Люська вконец запуталась - не могла примерить на себя ее восхищение: она не приходится Василисе близкой родственницей, которую удалось отыскать благодаря одной известной телепередаче. Но на всякий случай согласилась - хорошо!
- Представляешь, я тут со скуки погибаю, - призналась Василиса.
- Представляю, - выказала свою "эрудиция и простоту общения" Яварчук. Не сказать, что страх отступил, но скованность движений исчезла, и внутренний холод растопился благодаря радостному приветствию с поцелуем.
- Люда...
- Лучше Люся, мне так привычнее.
- Люся! Как же хорошо, что ты здесь! - повторилась Чернавка.

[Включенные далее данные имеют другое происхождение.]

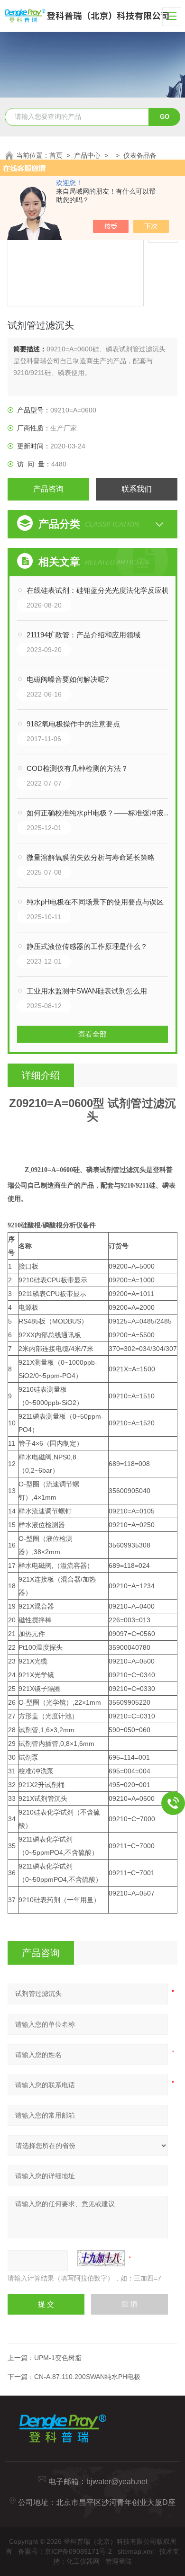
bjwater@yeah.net (117, 2482)
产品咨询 (48, 489)
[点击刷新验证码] (101, 2258)
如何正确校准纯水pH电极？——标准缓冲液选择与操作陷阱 (102, 813)
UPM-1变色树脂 (58, 2357)
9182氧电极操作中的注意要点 (73, 724)
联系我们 (136, 489)
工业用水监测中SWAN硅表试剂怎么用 (87, 991)
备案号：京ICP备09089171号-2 (65, 2551)
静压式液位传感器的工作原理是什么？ (87, 946)
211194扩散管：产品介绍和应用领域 (83, 635)
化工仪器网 (83, 2561)
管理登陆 (118, 2561)
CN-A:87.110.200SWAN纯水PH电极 (87, 2376)
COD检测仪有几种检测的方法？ (77, 768)
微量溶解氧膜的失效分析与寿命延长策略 (91, 857)
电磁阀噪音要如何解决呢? (68, 679)
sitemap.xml (136, 2551)
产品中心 (87, 155)
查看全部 (92, 1034)
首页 (56, 155)
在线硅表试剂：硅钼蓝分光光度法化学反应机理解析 (102, 590)
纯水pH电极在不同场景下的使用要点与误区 (95, 902)
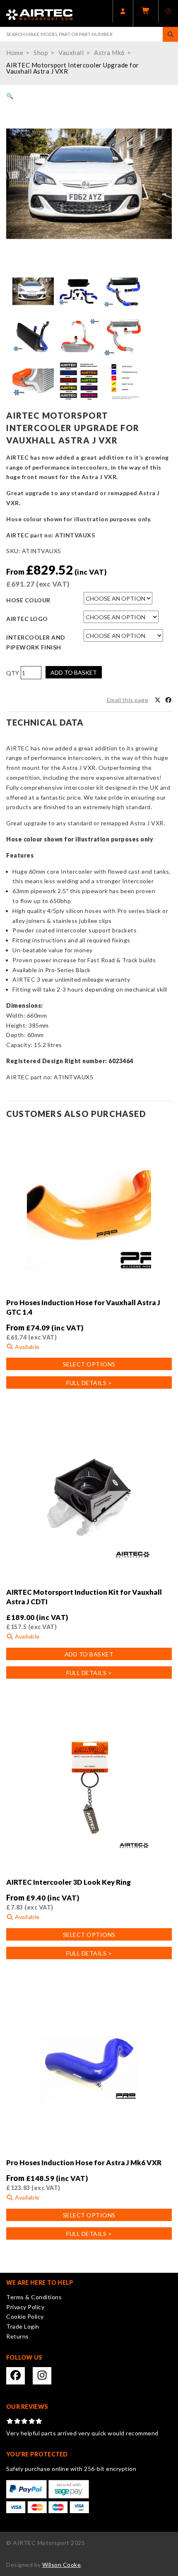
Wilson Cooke (61, 2564)
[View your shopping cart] (145, 13)
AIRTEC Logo (27, 618)
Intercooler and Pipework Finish (35, 642)
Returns (17, 2336)
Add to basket (74, 672)
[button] (10, 95)
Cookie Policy (25, 2316)
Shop (41, 52)
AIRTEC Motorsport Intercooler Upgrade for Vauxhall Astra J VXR (72, 68)
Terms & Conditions (34, 2296)
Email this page (128, 699)
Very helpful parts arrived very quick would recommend (82, 2433)
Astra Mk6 (109, 52)
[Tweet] (157, 700)
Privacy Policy (25, 2306)
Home (14, 52)
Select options (89, 1364)
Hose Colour (28, 600)
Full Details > (89, 1382)
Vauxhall (71, 52)
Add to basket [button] (89, 1654)
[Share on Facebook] (168, 700)
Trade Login (22, 2326)
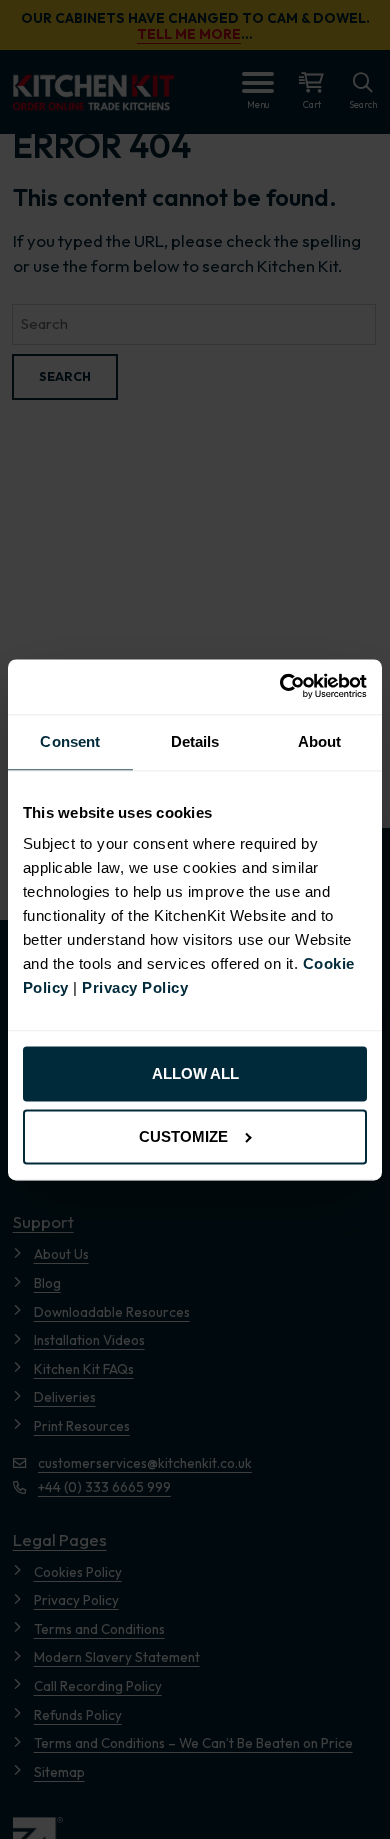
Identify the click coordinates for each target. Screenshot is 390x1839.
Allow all (195, 1074)
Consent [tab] (70, 741)
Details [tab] (195, 741)
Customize (183, 1136)
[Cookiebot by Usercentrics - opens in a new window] (281, 686)
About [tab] (320, 741)
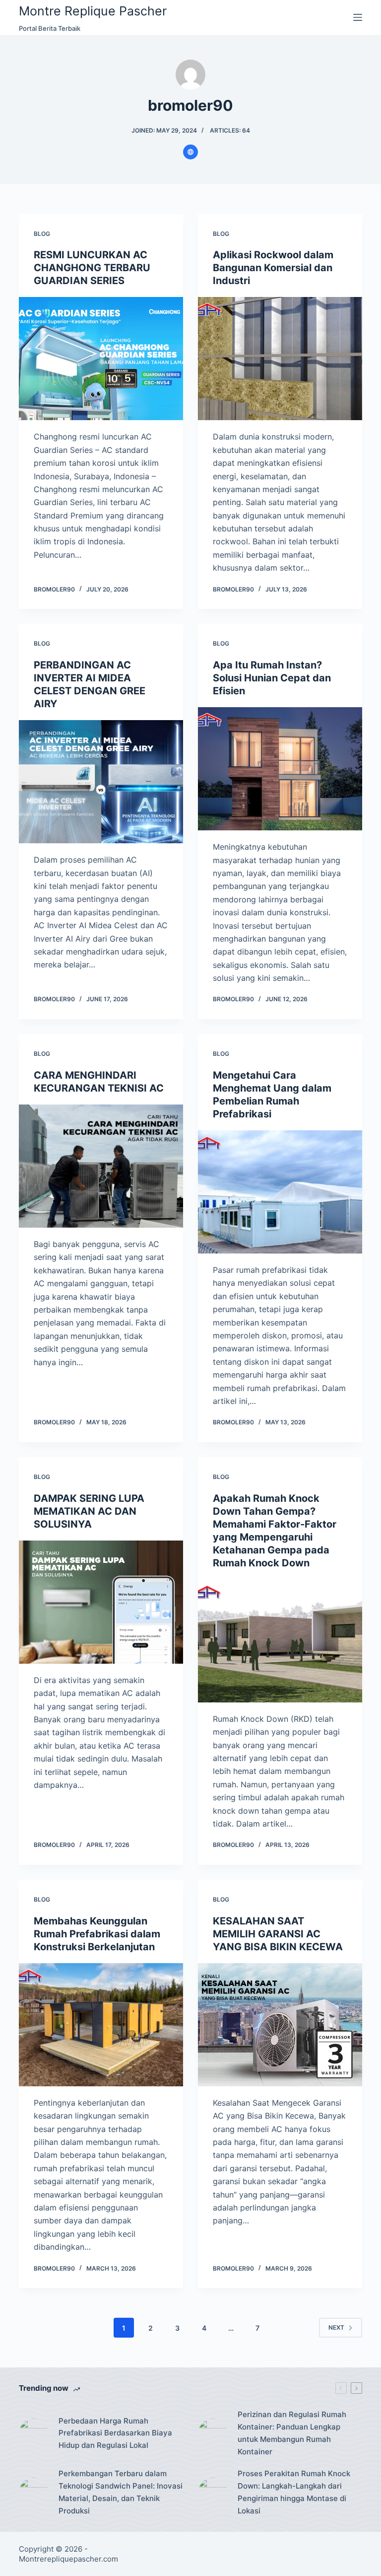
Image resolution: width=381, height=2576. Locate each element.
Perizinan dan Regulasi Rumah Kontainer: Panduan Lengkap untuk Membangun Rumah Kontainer (292, 2433)
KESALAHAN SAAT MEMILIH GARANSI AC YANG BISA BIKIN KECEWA (278, 1934)
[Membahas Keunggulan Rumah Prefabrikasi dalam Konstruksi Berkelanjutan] (101, 2024)
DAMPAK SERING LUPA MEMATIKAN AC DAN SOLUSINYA (89, 1511)
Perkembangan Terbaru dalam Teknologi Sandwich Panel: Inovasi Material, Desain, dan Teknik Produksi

Ловушка-замануха, - подумала Людмила и поозиралась по сторонам. В основном на платформе стояли пожилые люди с котомками, сосредоточенные на своих делах. Защитники из стариков никакие, самим бы защиты от нее дождаться.
- Ну, что? Двинем ко мне? - спросила Василиса и, не дожидаясь ответа, потянула Люсю по платформе.
Яварчук не знала, как выглядит человеческая жертва, ни овца, когда ее ведут на заклание, но как-то так, как она - безропотный тупизм с бешеными глазами.
Пока мысли Люси блуждали в районе места жертвоприношения, Василиса верещала о своем, о девичьем - о поселковой скуке в межсезонье, о видах на урожай - в этом есть ее живой интерес, об отмененных электричках в самое нужное для нее время, о необычном цвете волос - пришлось выбрать по необходимости...
Девушки спустились по металлической лестнице - поцокали копытами, повернули направо и потрусили по широкому тротуару с колдобинами. Вдоль колдобистого тротуара, с левой стороны, тянулись садовые участки с разноразмерными домами-домишками, тоскливо стоящими посреди невзрачной, необработанной земли. Жителей поселка видно не было, только в одном дворе у бочки, выкрашенной в грязно-коричневый цвет, стояла старушка с теплом клетчатом платке, теплой куртке, длинной юбке и валенках с галошами и с интересом наблюдала за ними. В руках старушка держала ведро.
- Видела бабулю? - шепотом спросила Василиса. Люська кивнула - конечно, видела: деревья "голые", забор щелевой и низкий, не забор, а одно название. - Как ты думаешь, кто она такая?
- Старушка, - ляпнула Яварчук.
- Понятно, что старушка, - кивнула Чернавка, - как ты думаешь, кем она была в прошлой жизни?
- Кто это может знать, - с недоумением заметила Людмила.
Василиса залилась смехом:
- Я не про то, я говорю о жизни до выхода на заслуженный отдых.
- Ааааа, - с пониманием протянула Люся и оглянулась на бабулю. Теперь та забросила ведро в бочку, чтобы набрать воды. - У меня нет версий, - в итоге призналась она.
- Эта бабуля была генеральным директором большого завода. А лет ей знаешь, сколько? Девяносто два! Прикинь!
- Молодец бабуля, хорошо сохранилась. А родственники у нее есть?
- Как не быть - и дети, и внуки, и правнуки. Кажется, и праправнуки. И каждый о ней заботится, зовет жить к себе, а старуха ни в какую, говорит, хочу быть сама себе хозяйкой. Говорит, пока управляюсь самостоятельно, буду жить здесь, в поселке. Независимая бабка.
- Дышится здесь легко, не то что в городе с выхлопными газами.
- Однако в городе уже во всю весна, а здесь еще кое-где снег лежит. Представляешь?
- Представляю, - обмолвилась Люся, - всматриваясь в грязный островок подтаявшего снега у забора из прутьев. За забором виднелись спрятанные в толстую пленку розы, в глубине двора пристроился миленький домик из белого кирпича с трубой. Из тубы валил дым. Люське захотелось в этот домик, на теплую печь. Захотелось ароматного чаю из настоящего самовара, и чтобы с бубликами, обязательно с маком.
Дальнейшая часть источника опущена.